The HSBC Emerging Markets Index, a monthly indicator derived from the Purchasing Managers Index surveys, rose from 53 in December to 53.9 in January – the highest figure since February 2012, and only slightly lower than the seven-year long-run average of 54.2.

Data broken down by broad sector showed that growth was broad-based across service providers and manufacturers, as the latter posted a third successive month of expansion and the fastest pace of growth since May 2011. Meanwhile, the service sector registered the strongest growth in four months.

New business growth in emerging markets accelerated to a 22-month high in January. Manufacturing new orders rose at the fastest rate since April 2011, and across a broad base of economies. Only Egypt, South Korea, the Czech Republic and Poland posted declines in January.

Cost pressures in emerging markets were at their strongest in three months in January. The rate of input price inflation at service providers eased slightly, while manufacturing input cost inflation hit a 15-month high. Employment growth was maintained in January, continuing the trend shown since August 2009. Manufacturers raised headcounts for the second month running, the first back-to-back increase in 17 months.

Global head of emerging markets research Pablo Goldberg said that after a difficult 2012, economic conditions in the emerging markets are continuing the improvement which began last August.

“Both manufacturing and service readings suggest economic activity is not just being supported by resilient domestic conditions, but also now by a pick-up in new export orders,” he explained. “While the strongest readings continue to come from the services sector, which has proved to be quite resilient to a more challenging external backdrop, the good news is the pick-up in manufacturing activity.

“Furthermore, the recovery in the manufacturing sector appears to have legs, as business expectations for a year out are also at their highest level for nine months. Central to this is the turnaround in the outlook for China, which is slowly pulling the rest of Asia with it. Countries closer to the ailing eurozone are still struggling.”

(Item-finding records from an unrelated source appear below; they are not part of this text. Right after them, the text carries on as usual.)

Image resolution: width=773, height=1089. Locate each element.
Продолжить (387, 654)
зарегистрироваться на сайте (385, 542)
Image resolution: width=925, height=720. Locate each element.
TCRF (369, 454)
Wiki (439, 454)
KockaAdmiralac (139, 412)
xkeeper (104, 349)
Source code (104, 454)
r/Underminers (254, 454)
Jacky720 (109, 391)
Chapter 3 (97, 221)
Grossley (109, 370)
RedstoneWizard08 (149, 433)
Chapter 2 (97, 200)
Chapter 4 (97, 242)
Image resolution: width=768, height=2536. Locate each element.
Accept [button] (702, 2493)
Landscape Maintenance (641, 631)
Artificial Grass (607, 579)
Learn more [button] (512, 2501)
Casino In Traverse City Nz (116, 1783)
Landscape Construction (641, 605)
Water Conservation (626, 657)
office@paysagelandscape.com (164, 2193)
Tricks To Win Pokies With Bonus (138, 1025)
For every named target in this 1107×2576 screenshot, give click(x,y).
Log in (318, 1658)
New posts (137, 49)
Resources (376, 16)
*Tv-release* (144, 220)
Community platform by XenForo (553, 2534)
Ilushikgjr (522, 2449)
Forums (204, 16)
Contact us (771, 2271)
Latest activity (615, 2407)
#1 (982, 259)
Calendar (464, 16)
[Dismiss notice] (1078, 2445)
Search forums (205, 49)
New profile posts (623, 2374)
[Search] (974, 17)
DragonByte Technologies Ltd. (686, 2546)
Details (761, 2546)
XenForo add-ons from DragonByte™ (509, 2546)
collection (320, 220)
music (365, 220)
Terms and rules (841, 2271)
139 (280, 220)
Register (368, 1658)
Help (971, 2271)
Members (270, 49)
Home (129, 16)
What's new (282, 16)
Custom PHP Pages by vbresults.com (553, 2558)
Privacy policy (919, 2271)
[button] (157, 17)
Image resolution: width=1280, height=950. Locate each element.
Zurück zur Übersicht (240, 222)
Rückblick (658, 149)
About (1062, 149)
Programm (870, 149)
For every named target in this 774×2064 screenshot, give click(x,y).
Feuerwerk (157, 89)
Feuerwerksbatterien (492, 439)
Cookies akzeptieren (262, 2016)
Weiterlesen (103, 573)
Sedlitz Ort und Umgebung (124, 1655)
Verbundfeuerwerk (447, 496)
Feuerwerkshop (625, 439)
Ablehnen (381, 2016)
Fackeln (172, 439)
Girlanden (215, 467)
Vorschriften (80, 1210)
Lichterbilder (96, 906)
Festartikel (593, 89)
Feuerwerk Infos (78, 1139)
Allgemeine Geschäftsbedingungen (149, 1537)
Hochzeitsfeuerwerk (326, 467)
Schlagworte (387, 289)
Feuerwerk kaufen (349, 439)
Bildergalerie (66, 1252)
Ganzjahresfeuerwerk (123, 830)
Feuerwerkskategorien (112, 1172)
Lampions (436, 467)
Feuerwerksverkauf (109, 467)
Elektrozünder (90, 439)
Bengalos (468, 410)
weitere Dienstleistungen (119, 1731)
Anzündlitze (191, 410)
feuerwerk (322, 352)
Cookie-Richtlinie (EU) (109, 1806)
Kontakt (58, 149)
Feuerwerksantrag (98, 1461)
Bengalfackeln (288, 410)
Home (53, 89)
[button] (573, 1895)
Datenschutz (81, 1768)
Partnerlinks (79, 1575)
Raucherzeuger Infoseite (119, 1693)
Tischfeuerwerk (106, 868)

Manufacturing output in China rose at the strongest rate since March 2011 in January, supported by new order growth accelerating to a two-year high. Data signalled higher new export business following December’s fall, as some firms noted improving demand from US and European markets.

Brazil’s manufacturing sector gained momentum in January, posting the strongest output growth in nearly two years. Furthermore, firms increased their staffing levels for the first time in 10 months.

Mexican manufacturers continued to outperform their counterparts in Brazil, albeit to a lesser extent than in recent months. As was the case throughout 2012, the Output Index for Mexico was higher than that for Brazil, but the gap narrowed to a new low in January.

Goods production in India rose at the slowest rate in three months, amid evidence from the survey panel that ongoing issues with the supply of power had restricted operations. This contributed to a rise in backlogs – India registered the strongest increase in manufacturing backlogs of all economies covered except Saudi Arabia.

Manufacturers in southeast Asia fared less well than other emerging markets in January. Indonesia posted a fall in production for the first time in seven months, albeit at a marginal pace, and firms shed staff for the third month running as new orders stagnated. Meanwhile in Vietnam, manufacturing output rose only modestly, and new export orders declined for the ninth month running.

Manufacturing downturns in Poland and the Czech Republic continued in January but, as with the eurozone, showed signs of easing. Output stabilised in Poland and fell only modestly in the Czech Republic, although both countries registered further declines in new orders and exports.

Russian manufacturing production growth recovered some momentum from December’s nearstagnation, but remained below-par. The near-term outlook looked bright as new order growth reached a 22-month high, while cost pressures weakened further.